Even so, a journal does a tremendous service to a community by enabling its members to be the judges of one another’s work.

A journal is a step on the road to institutionalization, but it still does not explain where resources come from. Let us consider one type of resource, probably the most important of all: job positions at universities and other research organizations. (These job positions are often regrettably called FTE’s, for “full-time equivalents”, since it is somewhat common for someone to be appointed half-time in each of two different departments.) Where do job positions come from? In the case of universities, they come proximally from deans. When resources become available at the overall university level, the deans engage in politely savage warfare to lay claim to some new positions, and then they allocate the new positions among the departments in their domain.

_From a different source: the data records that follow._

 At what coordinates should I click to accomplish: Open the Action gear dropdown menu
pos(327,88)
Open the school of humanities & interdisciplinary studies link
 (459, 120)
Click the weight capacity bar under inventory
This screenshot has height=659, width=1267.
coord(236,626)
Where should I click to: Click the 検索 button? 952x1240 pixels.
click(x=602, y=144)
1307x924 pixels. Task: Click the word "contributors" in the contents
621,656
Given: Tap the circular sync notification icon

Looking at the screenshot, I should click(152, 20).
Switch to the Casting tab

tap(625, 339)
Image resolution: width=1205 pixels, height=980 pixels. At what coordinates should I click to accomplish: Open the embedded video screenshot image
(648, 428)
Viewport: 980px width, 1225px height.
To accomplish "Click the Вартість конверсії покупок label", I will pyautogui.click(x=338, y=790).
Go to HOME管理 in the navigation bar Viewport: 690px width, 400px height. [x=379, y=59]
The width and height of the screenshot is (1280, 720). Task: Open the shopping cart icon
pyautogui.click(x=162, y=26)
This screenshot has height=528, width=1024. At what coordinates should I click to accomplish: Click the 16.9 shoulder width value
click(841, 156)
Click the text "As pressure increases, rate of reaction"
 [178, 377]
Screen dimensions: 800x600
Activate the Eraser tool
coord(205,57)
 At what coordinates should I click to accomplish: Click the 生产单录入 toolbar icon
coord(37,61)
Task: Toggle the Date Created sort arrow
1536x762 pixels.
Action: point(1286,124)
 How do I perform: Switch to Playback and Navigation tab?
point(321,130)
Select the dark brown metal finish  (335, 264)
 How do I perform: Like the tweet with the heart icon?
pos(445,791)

Meanwhile, each department tries to help the dean by describing in compelling terms the turf that is opening up at the cutting edge of their field. As your research area becomes institutionalized, your collective job is to define the emerging turf you see ahead of you, to make the case for this turf seem compelling to your dean, and to help your dean make the turf seem compelling to the university hierarchy. That is where job positions come from. The process is not always sweetness and light, because much of it takes place in committees, different subsets of whose participants are angling to define their own research area as the Next Big Thing for the allocation of job slots. An ascendant field can find itself laying claim to literally dozens of job slots in a period of a few years, and at each step the field’s members will be working their networks furiously to produce a steady stream of high-quality candidates for the jobs. Maybe this is how you got your own job.

Routinization of charisma

Now that I’ve explained how to institutionalize the new research area you’ve founded, notice something important about institutions: they arise through individual initiative. This fact has many consequences. When you begin your career in research, you will encounter a landscape of already-established institutions — they will be called “fields”, “journals”, “conferences”, “agencies”, and so on — and every one of those institutions will have arisen through exactly the same kinds of individual initiative that I am recommending to you. Someone built a network, articulated an emerging theme, organized people around it, connected the emerging constituency with a supply of resources, and created new organizations. Those new organizations then settled down and took on a life of their own.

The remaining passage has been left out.